● Page excerpt:
#####

Right-wing Supreme Court Justice Neil Gorsuch is outraged that his colleagues declined to take up what has become one of his notoriously idiosyncratic pet issues on Tuesday, Newsweek reported — calling the refusal to hear the case a "grave mistake."
"The case, brought by the group Apache Stronghold, sought to prevent the federal government's planned transfer of Oak Flat, a site in Arizona sacred to the Apache, to a mining company," reported Jenna Sundel. "Gorsuch argued that the Court should have agreed to hear the case, saying the lower court's decision 'rests on questionable legal footing.' The Court's order left intact a Ninth Circuit ruling that permitted the land transfer to proceed."
Apache Stronghold had sued under the theory that the mining company desecrating the sacred site was prohibited under the U.S. Religious Freedom Restoration Act. The Ninth Circuit had ruled against this legal reasoning.
Gorsuch, appointed to the court by President Donald Trump after a controversial battle in the Senate following the GOP's decision to hold the vacant seat open until former President Barack Obama had left office, is one of the few justices who served on a court in the West, where tribal issues and federal land use have been particularly thorny issues. He has made the rights of tribal groups one of his most passionate issues on the court, often breaking with his right-wing colleagues to join liberal opinions — or if he has to, standing on his own.

#####

● Records from a data source:
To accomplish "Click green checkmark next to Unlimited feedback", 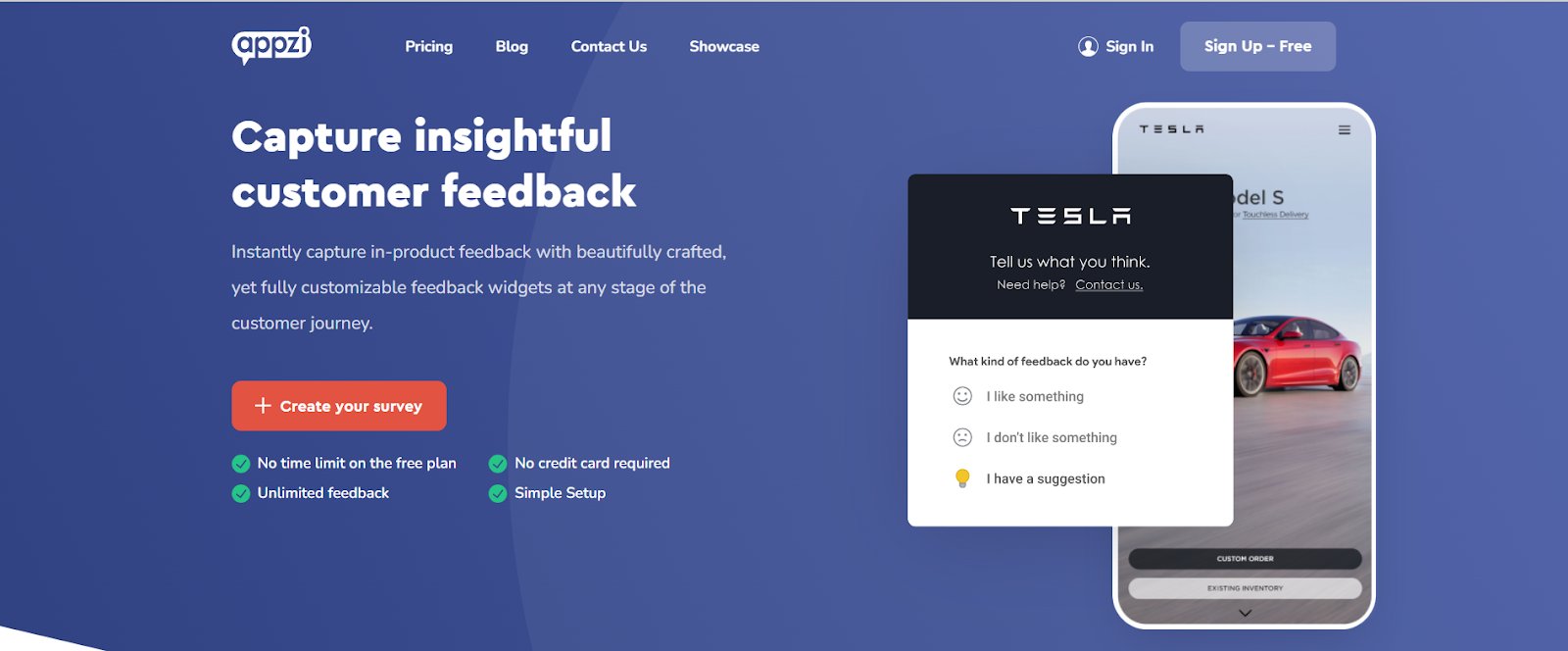I will (x=241, y=493).
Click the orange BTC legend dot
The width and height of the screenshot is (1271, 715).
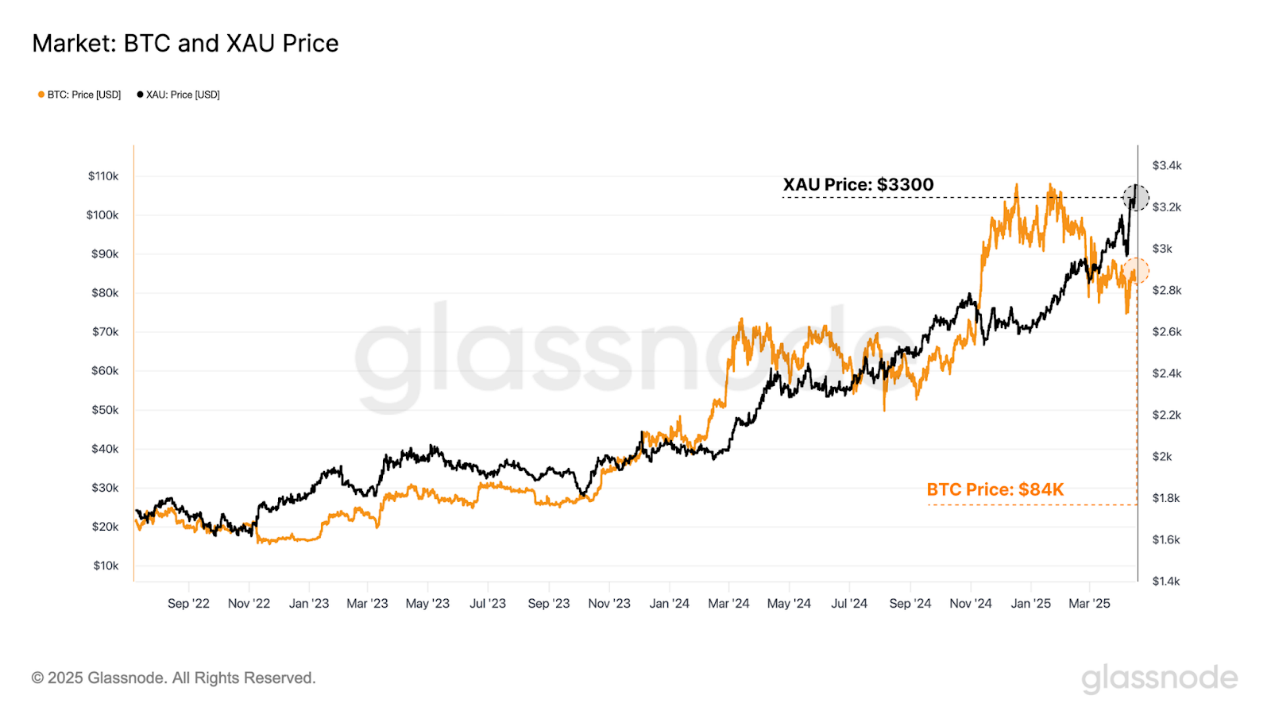41,95
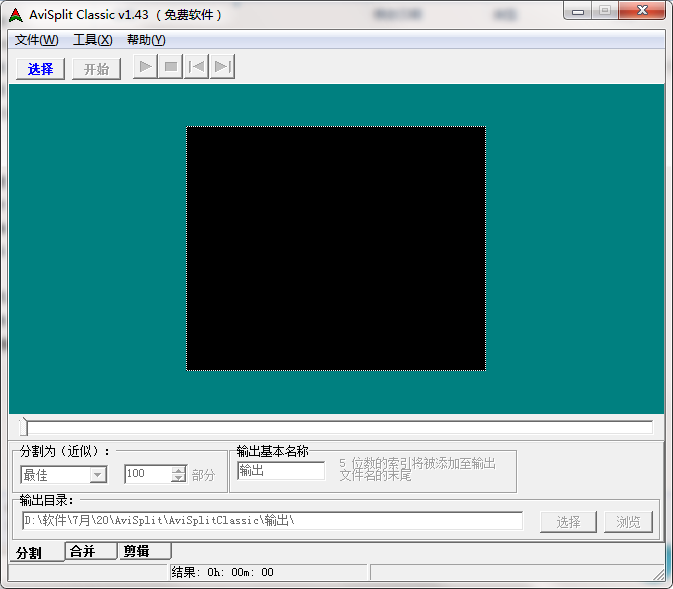Open the 帮助(Y) menu
673x589 pixels.
146,40

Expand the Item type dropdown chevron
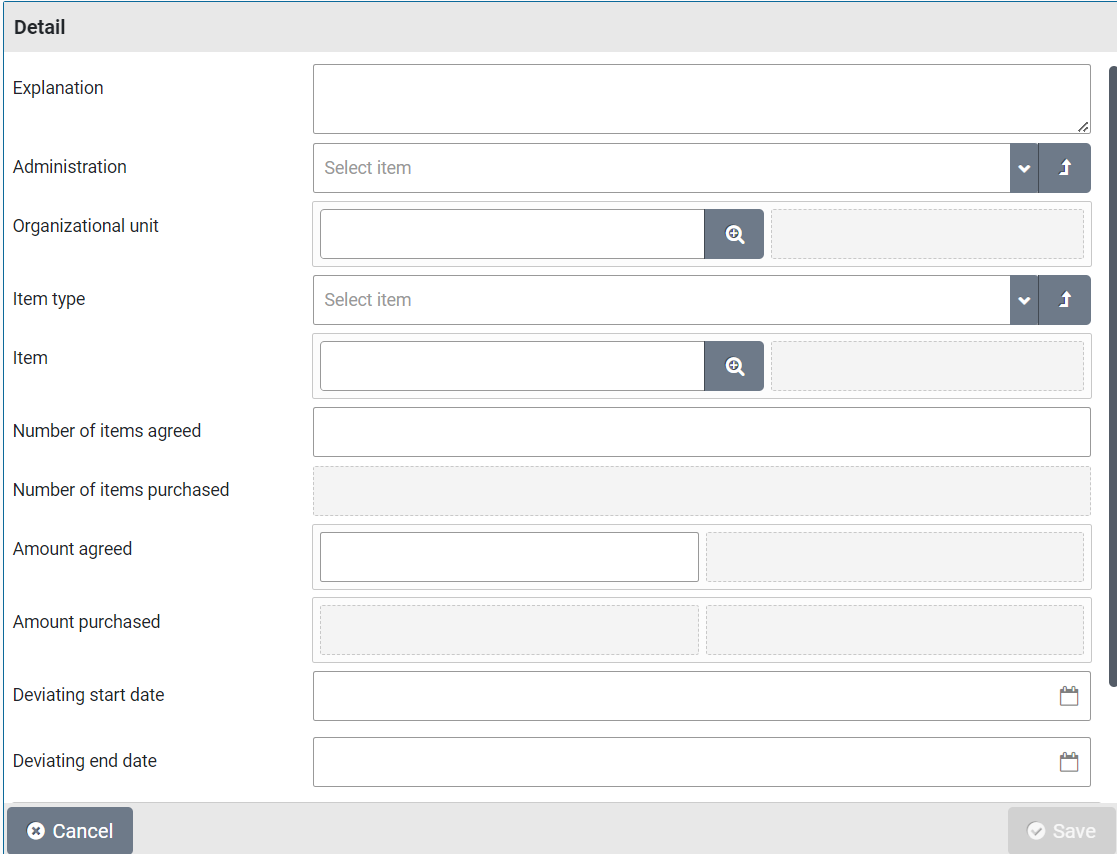pos(1024,300)
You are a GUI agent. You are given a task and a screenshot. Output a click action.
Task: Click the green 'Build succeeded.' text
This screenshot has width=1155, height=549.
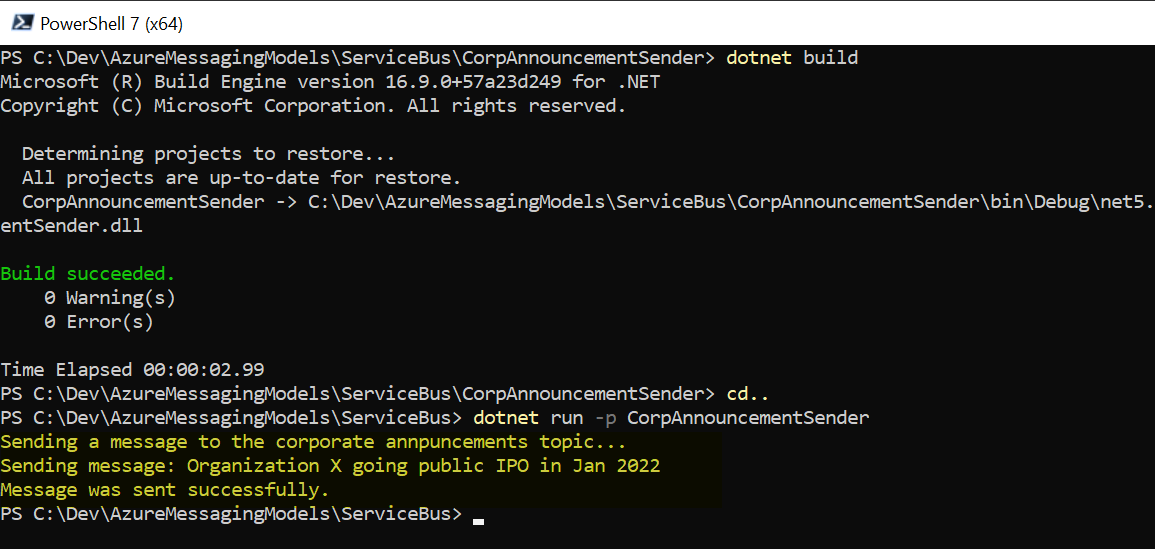point(88,274)
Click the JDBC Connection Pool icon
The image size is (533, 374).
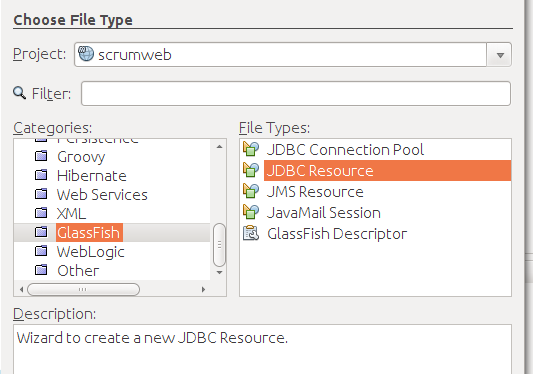click(x=251, y=149)
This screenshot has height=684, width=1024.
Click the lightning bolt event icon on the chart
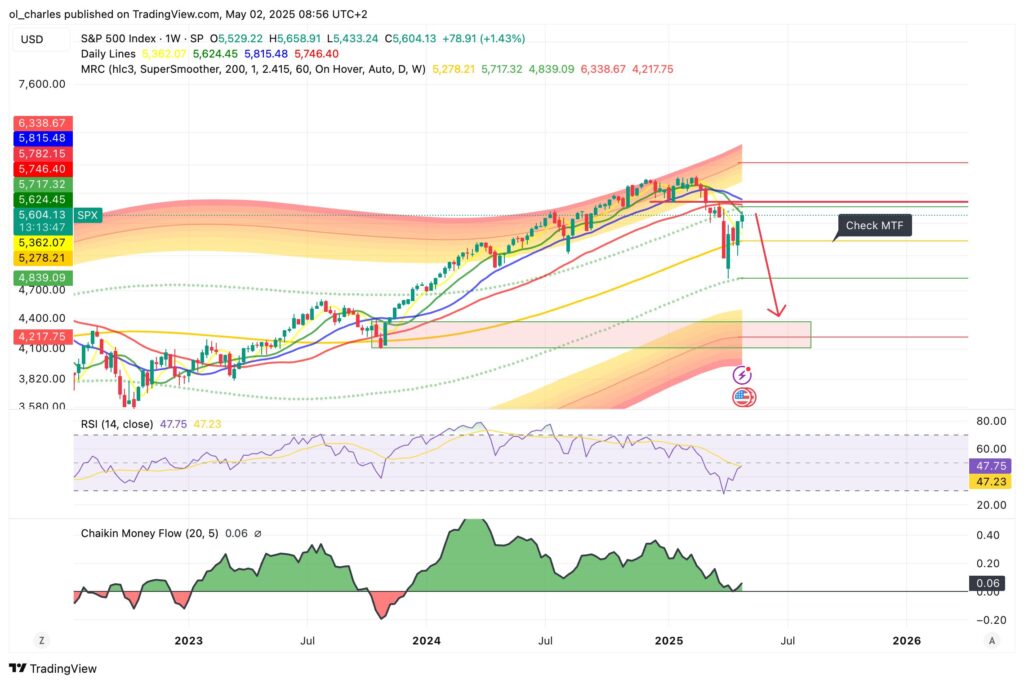click(741, 373)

#####

● Directions:
• 1. According to the article, what did the Ninth Circuit ruling allow?
• 2. Please transcribe the part of the article that opens with the words containing "Apache Stronghold had" and closes with "on his own.".

● Task-by-task solutions:
• 1. It allowed the transfer of Oak Flat to a mining company to proceed.

• 2.
Apache Stronghold had sued under the theory that the mining company desecrating the sacred site was prohibited under the U.S. Religious Freedom Restoration Act. The Ninth Circuit had ruled against this legal reasoning.
Gorsuch, appointed to the court by President Donald Trump after a controversial battle in the Senate following the GOP's decision to hold the vacant seat open until former President Barack Obama had left office, is one of the few justices who served on a court in the West, where tribal issues and federal land use have been particularly thorny issues. He has made the rights of tribal groups one of his most passionate issues on the court, often breaking with his right-wing colleagues to join liberal opinions — or if he has to, standing on his own.